→ **PROBLEM REQUIREMENTS**:
Starting at the line that contains "Where should I click to: Open", print every remaining line of the entries, unchanged, and output nothing more.
(GIVEN ENTRIES begins)
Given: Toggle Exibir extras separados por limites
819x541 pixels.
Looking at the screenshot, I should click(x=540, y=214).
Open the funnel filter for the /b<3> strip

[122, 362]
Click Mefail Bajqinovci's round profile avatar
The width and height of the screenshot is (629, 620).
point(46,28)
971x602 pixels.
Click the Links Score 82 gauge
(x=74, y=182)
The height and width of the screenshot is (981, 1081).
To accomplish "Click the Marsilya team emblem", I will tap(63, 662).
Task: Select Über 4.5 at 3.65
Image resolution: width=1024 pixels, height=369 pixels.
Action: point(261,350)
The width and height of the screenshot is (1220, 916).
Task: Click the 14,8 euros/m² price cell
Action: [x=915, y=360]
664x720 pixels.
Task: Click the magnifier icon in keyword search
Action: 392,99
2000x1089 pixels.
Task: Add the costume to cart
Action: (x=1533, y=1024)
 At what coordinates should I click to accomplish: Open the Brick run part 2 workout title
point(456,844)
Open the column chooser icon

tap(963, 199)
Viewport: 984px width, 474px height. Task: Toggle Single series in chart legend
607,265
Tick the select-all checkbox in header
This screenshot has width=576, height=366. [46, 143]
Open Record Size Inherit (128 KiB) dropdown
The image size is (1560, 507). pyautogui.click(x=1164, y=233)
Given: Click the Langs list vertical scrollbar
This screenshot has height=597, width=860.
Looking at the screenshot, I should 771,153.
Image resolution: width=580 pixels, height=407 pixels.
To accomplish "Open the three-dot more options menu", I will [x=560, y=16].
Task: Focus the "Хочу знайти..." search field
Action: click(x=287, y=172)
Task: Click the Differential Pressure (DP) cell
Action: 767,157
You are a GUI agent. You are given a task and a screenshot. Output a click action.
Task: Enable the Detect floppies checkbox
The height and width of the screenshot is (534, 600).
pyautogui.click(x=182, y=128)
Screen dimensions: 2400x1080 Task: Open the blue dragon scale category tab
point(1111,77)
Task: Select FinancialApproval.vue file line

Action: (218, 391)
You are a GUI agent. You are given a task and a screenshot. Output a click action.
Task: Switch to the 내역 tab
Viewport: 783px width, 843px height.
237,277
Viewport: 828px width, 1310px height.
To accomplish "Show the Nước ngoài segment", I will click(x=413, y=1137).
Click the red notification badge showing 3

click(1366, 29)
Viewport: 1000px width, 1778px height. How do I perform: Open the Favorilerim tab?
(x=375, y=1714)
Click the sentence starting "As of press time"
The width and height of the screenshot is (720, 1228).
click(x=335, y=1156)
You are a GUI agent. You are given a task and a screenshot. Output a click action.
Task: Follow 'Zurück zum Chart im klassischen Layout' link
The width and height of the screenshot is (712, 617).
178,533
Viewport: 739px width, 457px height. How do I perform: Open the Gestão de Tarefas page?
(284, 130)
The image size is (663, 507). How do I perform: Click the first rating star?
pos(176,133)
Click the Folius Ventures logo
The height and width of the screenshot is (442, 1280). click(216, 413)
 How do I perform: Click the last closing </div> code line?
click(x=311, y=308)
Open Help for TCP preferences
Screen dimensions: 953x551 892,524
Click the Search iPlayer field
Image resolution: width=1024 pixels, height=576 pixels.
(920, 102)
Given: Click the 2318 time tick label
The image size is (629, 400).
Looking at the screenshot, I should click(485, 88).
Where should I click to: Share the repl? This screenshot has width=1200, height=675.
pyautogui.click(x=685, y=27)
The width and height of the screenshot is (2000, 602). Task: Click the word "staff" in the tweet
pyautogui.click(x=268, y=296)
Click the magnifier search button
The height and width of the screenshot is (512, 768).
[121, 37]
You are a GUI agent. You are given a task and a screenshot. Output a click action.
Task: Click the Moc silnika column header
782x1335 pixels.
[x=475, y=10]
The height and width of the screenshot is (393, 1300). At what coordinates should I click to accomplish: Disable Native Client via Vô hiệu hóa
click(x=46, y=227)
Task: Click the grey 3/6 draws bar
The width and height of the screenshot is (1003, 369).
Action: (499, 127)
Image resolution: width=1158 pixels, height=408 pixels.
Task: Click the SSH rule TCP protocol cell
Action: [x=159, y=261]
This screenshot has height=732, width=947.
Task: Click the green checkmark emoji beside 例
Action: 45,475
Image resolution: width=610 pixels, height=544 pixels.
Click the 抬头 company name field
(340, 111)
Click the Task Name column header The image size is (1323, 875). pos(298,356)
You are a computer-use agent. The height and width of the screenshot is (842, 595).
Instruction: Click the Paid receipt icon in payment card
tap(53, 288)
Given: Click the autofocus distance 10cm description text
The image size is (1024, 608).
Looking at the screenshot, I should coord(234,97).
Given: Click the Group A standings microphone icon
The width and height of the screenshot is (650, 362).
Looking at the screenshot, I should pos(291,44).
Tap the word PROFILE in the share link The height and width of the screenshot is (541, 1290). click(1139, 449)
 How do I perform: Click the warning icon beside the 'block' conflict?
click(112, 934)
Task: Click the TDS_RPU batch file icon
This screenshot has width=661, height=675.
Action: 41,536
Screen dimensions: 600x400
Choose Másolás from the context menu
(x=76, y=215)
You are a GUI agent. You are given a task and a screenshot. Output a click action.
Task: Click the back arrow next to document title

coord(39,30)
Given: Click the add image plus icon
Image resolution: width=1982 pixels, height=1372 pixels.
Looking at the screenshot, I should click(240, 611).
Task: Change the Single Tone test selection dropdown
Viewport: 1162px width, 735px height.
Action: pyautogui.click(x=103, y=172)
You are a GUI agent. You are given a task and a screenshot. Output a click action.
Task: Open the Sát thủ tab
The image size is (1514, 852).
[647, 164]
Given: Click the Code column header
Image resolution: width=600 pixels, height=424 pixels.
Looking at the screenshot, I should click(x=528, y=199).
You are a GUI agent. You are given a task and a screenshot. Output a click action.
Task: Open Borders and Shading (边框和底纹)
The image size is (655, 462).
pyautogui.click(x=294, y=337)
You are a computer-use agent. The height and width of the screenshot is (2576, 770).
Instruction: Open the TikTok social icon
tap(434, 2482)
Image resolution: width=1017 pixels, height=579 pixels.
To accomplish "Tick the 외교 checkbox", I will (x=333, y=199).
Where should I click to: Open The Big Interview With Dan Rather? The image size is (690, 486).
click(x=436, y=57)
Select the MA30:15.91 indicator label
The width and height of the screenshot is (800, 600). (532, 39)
(GIVEN ENTRIES ends)
→ **PROBLEM SOLUTION**:
Where should I click to: Open The Big Interview With Dan Rather? The image size is (690, 486).
click(x=436, y=57)
Select the MA30:15.91 indicator label
The width and height of the screenshot is (800, 600). (532, 39)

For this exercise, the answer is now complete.